Derek found Miss Marianne in the kid's room when he came back from sitting vigil with Hotch, just like he'd guessed he would. She was sitting by his bed, real leg crossed over the prosthetic and a book in some language that wasn't English in her hands.
"Hebrew," she said, noticing his look, smiling a little as she took off her glasses. "My mom's a professor of Hebrew Studies, I'm Jewish and a genius - it was the second language I learned, after English. First was Latin."
Yep, definitely Reid's kind of girl.
"I'm sorry about earlier," she said, marking her place in the book with what looked a lot like an AA coin. But that wasn't any of his business. "I didn't mean to- to snap at you like that.
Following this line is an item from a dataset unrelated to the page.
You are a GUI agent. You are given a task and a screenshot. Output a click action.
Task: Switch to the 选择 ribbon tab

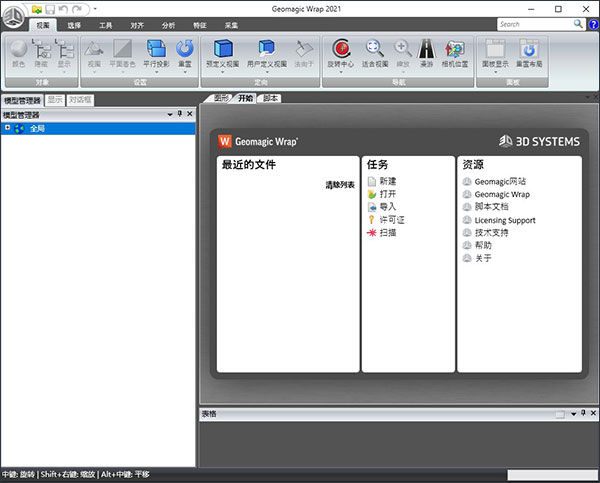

PTSD. Sorry."
"Wanna talk about it?"
"Can't," she said, shrugging. "Counter-terrorism, remember? It's all confidential. But I, uh, I lost my whole team when I lost my leg. All six of us were travelling together with two Marines as an escort, and I was the only one to get out. Ten months ago. I spent four in hospital, then three as an outpatient in a physical therapy centre here in DC. I've only been back to work three months. Desk job, because they can't send me into the field anymore."
"Well," Derek said, pulling up the other chair and settling in with his coffee, "you ever want to talk around it, just let me know."